We spent a lot of time downtown, as did many other people. The only place I didn’t like going was Poddy’s Barbershop, which sat on the corner of North Saginaw and East Nepessing Streets. I think it used to be a car dealership or a gas station because it had an overhang cars could drive under. At Poddy’s, I was required to get a haircut that left two finger widths between my eyebrows and hair. There would be no Beatles haircuts in our house.

As much as I love trains, it’s a wonder I didn’t spend any time watching them pass the old Michigan Central Depot on East Nepessing Street. One night I was driving home from town and when I reached the train tracks crossing East Nepessing, there was a locomotive sitting next to the store with its lights on. It scared me half to death!

My mom used to shop at Lyon’s and Smith’s all the time. Pendelton’s was another favorite, especially because she bought stuff for me.

Vincent’s Drug Store and Stephen’s & Weston’s were favorites.

I purchased my Lapeer High School class ring at Polk’s Jewelers, just like everyone else. I still have my class ring, by the way. It’s sitting next to my wife, Mary’s, class ring, in a memory box my mother made for me when I was in college. The box also has a watch my grandmother gave me, a New Testament I received in Sunday school when I was five, a lock of Mary’s hair, a picture of Mary and I in our formals we wore on Mackinac Island at the “Night To Remember,” church-hosted event in May, 1971, and other meaningful things.

I remember our first Lapeer Days experience in 1969. The rides were right in the middle of town on Nepessing Street! I couldn’t believe it! I rode the “Parachute” right in front of the Lyric!

There were two Penney’s stores. The Lyric Theater was still a theater. The Pix was showing movies every week. Although, I, as a holy church child, never went to a movie until we saw “Paper Moon,” at the Pines Theater in Houghton Lake on our honeymoon in December, 1973. I know that’s hard to believe, but you’d have to know my ultra-strict, religious, righteous, legalistic, growth-stunting, brow-beating upbringing to understand.

I got my first of many school loans from Lapeer County Bank and Trust.

We shopped for groceries at the A&P Store, and went to Branson’s Ice Cream where the bank parking lot is now.

I will probably get arrested, or investigated by the ATF, or have CIA and FBI black SUVs sitting in front of our house for writing this, but we used to love “bombing town.” What a blast that was! Nepessing Street was bumper to bumper with kids driving cars with the windows down, yelling at each other, honking horns, waving, laughing, seeing who was with who and wondering why, and just loving being kids.

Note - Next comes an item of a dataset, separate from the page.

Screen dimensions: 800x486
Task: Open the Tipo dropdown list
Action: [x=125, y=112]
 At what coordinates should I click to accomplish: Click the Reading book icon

When we came back to Lapeer in 1981, some thoughtless group had put cement islands at the ends of Nepessing so traffic could only go one way. How dumb. We were happy when, some years later, the boundaries were removed.

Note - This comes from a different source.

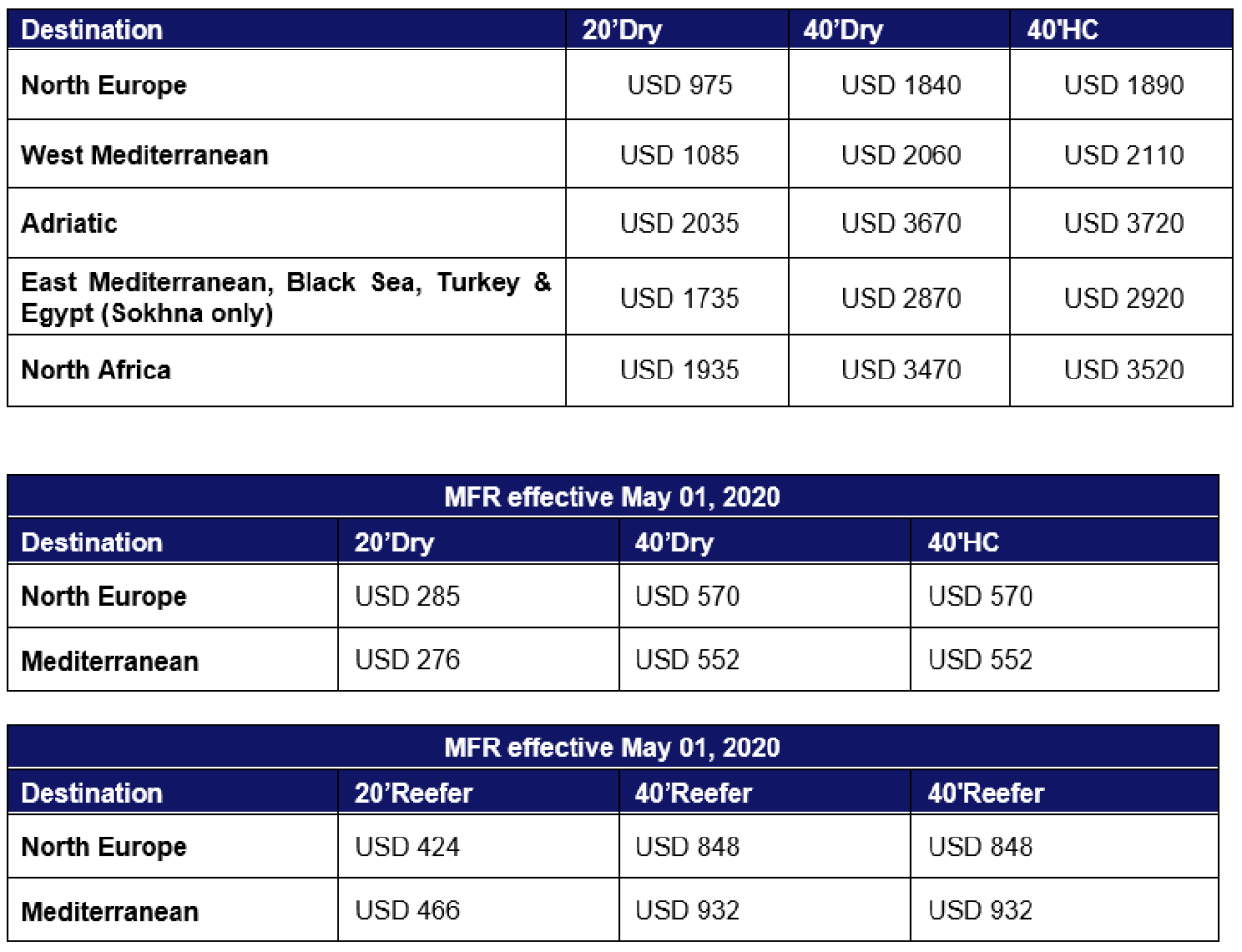Select the West Mediterranean destination cell
Screen dimensions: 1242x952
tap(286, 154)
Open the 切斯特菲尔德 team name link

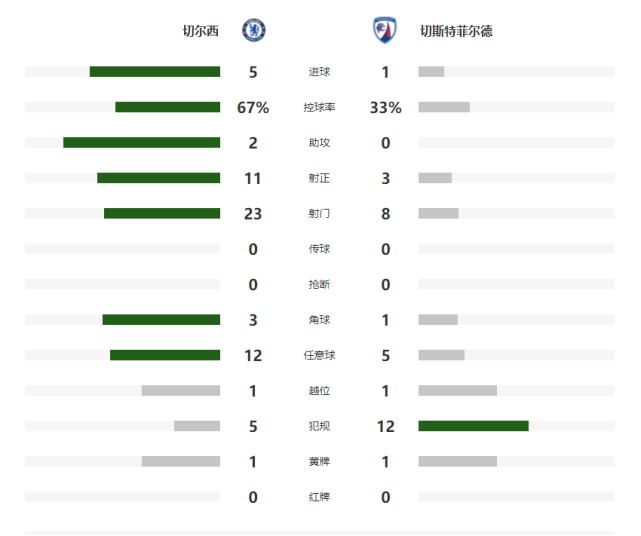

Lapeer was a great place to live my high school years. I remember Christmas shopping downtown and it was crowded! People bumped into each other just crossing the street at the corners. Ah, memories.

The song was right. “Things will be great when you’re downtown…” (Petula Clark.)

8 thoughts on “Growing Up Lapeer: Downtown

      1. Julie Murch

        I was class of 76. The last full class to graduate from West. And we were still bombing town. Downtown was still vibrant sand the place to be.

        Liked by 1 person

  1. Rick Chisholm

    I was also a railroad fanatic as a kid. We lived on Mason St. until I was six, and early in the morning I could hear the trains on the Flint/ Port Huron run as they pulled into town. I remember the Streamliners before they went out of style and there were still steam engines in use and I could hear the chugging as they pulled through. After we moved out of town I remember riding into town with my grandparents for Saturday morning shopping. Grandpa parked near the courthouse because it was central for Grandmas shopping He and I would sit on one of the benches in front of the courthouse where he would smoke a cigar and get caught up with the latest news from his friends. Occasionally we would wander to Lapeer Hardware to pick up a tool for his carpentry shop.

    Liked by 1 person

    1. Hello, Rick, thank you for your comments. I am so jealous of your having been able to watch the steam locomotives roll through Lapeer. I would love to have been around when they were still going strong. Trains are the best.